WASHINGTON SQUARE: What is your relationship to the making of visual art (your collages, in particular) and how does it relate to the making of your own poems? 

COLE: I don't make art. I am an amateur who makes small collages. Looking at art in galleries and museums probably has a deeper effect on my poems, but I'm not sure how. Perhaps, my poems are collages, too, conflating disparate things and trying to extract some knowledge from experience.

WASHINGTON SQUARE: When you were my workshop teacher, you seemed to want to shake us out of our highbrow orientation and prudishness. It was good to be shaken. When teaching, what do you try to impart? How do you approach the poetry classroom and your role in it? 
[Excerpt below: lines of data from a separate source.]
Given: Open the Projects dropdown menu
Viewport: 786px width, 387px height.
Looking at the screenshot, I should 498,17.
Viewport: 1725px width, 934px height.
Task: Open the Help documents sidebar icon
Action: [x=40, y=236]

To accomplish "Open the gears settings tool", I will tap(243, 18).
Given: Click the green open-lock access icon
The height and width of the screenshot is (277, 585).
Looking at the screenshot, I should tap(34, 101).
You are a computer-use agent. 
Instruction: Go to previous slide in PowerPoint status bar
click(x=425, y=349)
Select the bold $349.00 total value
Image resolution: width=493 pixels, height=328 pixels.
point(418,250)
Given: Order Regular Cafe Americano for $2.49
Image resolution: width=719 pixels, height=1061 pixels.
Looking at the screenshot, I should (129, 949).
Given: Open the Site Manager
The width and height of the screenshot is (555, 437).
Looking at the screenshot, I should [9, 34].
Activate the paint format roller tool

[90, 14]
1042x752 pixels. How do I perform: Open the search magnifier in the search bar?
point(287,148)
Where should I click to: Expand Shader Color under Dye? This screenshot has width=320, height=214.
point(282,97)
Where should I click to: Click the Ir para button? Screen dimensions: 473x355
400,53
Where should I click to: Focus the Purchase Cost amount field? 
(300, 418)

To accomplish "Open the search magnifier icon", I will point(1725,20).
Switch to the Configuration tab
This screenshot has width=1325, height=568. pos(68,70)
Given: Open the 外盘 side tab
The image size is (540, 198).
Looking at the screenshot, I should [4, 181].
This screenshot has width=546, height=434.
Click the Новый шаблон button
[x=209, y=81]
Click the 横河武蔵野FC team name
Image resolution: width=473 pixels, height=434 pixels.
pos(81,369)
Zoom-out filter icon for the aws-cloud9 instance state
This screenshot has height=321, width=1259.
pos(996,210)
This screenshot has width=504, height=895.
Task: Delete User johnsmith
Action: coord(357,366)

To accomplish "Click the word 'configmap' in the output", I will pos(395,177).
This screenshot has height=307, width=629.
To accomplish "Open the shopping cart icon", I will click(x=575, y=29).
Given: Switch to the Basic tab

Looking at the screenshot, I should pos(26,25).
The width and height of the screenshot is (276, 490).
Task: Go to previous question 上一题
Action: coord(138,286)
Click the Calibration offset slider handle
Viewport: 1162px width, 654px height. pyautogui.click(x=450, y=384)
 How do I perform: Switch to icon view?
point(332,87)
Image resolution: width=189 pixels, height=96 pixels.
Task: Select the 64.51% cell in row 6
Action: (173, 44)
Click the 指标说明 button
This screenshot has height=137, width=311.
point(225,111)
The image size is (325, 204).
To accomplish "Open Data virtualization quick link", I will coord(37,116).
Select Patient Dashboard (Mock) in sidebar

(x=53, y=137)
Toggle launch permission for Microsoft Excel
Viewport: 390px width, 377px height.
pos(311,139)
COLE: What you say is true. I think we have comfort zones in which we repeat ourselves and write ourselves into irrelevance. Much poetry published today is like this. I don't ask students to do anything I don't ask of myself. As a teacher, I can't plant the seed of talent in a young person, but if it's there already, I can nurture it and coax it to grow toward the sun.

WASHINGTON SQUARE: Since this will be read by an audience of writers and students, do you have wisdom, cautions, advice to share?

COLE: In terms of language and feeling, go as far as you can. Keep your heart open. Don't think about your audience. Be subversive. Again, keep your heart open.

WASHINGTON SQUARE: And since we're at the end of our conversation—how do you think about ending a poem, achieving closure?

COLE: There is a private sense of rightness—a smell—that a good ending has. It's not easy, but a good finish needs rhythmic closure and original language. If the top of my head goes off, too, that's extra nice.